__Quoted passage__.
And finally, the ALJ alternate produces a resolution of the issues without requiring any utility to manage the contract of its affiliate. While our Affiliate Transaction Rules do not prohibit such an arrangement and provide sufficient safeguards against self-dealing and other potential market abuses, a contract allocation approach that does not create a utility-affiliate relationship simplifies our task in overseeing the administration of such contracts.44
For these reasons, we adopt the allocation of DWR contracts under the ALJ alternate, as presented in Table 1.
The utilities urge us to specify in advance a trigger that would initiate either a reconsideration of the physical contract allocations we adopt today, or a financial adjustment to the allocation of DWR's revenue requirement among the utilities.For example, SCE recommends that we establish a trigger to reallocate the DWR revenue requirement among utilities if restructuring of any contract changes the above-market cost by the greater of 10 percent of the original contract's above-market costs, or $10 million. Under SCE's proposal, the Commission would reallocate the resulting change in above-market costs equitably among the utilities in proportion to the share of above-market costs associated with today's adopted contract allocation. PG&E proposes a trigger that would adjust the physical contract allocation adopted today based on an energy threshold, in the event of either contract restructuring or termination. SDG&E draws from PG&E's and SCE's proposals and recommends a trigger mechanism that is based on changes to the amount of energy, capacity or above-market costs.45
We do not adopt any of the utilities' proposals for a trigger mechanism. As discussed above, we believe that the best way to coordinate DWR contracts with utility resources is to put them in the utilities' resource portfolios to be scheduled and dispatched by the utilities. This decision, along with a decision on the utilities' procurement plans, will enable the utilities to move forward with their procurement planning and determine the appropriate combination of long-term and short-term energy and capacity needed to meet their individual residual net short requirements.
In our view, adopting an advance trigger mechanism to reconsider the contract allocation we adopt today would insert an unacceptable level of additional uncertainty and complexity into the procurement process going forward. If a DWR contract were renegotiated and the trigger criteria were met, each utility would be placed in the position of trying to plan for future needs not knowing which DWR contracts might be removed from its current portfolio, added from another utility's portfolio, or a combination of both. Until the Commission took final action in response to the "triggered" reallocation proceeding, this uncertainty would persist. Based on our experience with the contract allocation process to date, revisiting this issue would take a significant amount of time and resources. Moreover, any such future reallocation process would be further complicated by the fact that the utilities would already have made procurement decisions and commitments based on the allocation we adopt today. While SCE's proposal to establish a financial adjustment trigger appears to avoid these particular problems, it relies upon an above-market cost metric (both in the trigger and response) that has not been carefully scrutinized or adopted by the Commission.

__Record set__.

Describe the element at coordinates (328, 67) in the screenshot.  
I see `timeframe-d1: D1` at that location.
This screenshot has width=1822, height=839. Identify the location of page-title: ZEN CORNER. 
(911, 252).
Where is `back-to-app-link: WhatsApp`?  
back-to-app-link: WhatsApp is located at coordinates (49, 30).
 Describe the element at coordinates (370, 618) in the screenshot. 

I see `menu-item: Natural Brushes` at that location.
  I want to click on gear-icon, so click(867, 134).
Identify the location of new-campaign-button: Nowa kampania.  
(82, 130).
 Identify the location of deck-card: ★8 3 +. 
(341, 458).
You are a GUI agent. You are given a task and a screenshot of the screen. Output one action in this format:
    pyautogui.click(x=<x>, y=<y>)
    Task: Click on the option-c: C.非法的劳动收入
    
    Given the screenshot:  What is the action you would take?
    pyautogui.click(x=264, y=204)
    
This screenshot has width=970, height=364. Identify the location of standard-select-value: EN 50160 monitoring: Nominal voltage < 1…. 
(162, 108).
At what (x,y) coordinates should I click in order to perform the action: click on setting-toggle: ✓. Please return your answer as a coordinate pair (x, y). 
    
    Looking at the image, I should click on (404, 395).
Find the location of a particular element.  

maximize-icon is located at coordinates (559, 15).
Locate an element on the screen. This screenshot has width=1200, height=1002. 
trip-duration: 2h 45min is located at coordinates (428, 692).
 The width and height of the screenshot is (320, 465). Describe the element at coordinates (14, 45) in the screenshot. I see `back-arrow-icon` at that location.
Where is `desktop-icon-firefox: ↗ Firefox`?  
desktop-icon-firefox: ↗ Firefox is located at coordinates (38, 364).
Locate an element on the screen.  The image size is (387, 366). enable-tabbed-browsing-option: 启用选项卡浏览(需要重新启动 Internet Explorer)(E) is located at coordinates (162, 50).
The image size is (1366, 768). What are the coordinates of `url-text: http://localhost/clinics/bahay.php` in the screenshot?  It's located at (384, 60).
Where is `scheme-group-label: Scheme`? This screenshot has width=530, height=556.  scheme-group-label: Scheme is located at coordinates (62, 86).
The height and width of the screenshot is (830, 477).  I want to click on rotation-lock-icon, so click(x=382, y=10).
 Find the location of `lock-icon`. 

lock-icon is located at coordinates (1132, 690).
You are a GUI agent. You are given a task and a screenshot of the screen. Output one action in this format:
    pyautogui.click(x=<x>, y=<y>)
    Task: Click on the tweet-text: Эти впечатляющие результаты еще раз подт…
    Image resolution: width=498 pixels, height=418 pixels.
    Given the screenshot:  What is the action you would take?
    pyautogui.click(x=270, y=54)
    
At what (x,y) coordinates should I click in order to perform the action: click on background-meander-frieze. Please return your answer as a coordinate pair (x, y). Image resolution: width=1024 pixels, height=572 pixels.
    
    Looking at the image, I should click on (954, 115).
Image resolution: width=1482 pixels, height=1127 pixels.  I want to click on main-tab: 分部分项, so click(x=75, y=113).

__Required work__.
1. In the DWR contract allocation excerpt, what change in above-market cost would trigger SCE's proposed reallocation of the DWR revenue requirement?
2. Shorten the paragraph of the DWR contract allocation excerpt that begins "We do not adopt any of the utilities' proposals" and keep its main facts.
3. Translate this sentence from the DWR contract allocation excerpt into Spanish: "For these reasons, we adopt the allocation of DWR contracts under the ALJ alternate, as presented in Table 1."

__Answers by item number__.
1. SCE's proposed reallocation would be triggered if restructuring a contract changed the above-market cost by the greater of 10 percent of the original contract's above-market costs or $10 million.

2. The Commission rejects all of the utilities' trigger proposals. It holds that DWR contracts are best coordinated with utility resources when they sit in the utilities' portfolios, where the utilities schedule and dispatch them. Together with a decision on procurement plans, this allows each utility to proceed with procurement planning. Each utility can then set the right mix of long-term and short-term energy and capacity for its residual net short requirements.

3. Por estas razones, adoptamos la asignación de los contratos del DWR conforme a la alternativa del ALJ, tal como se presenta en la Tabla 1.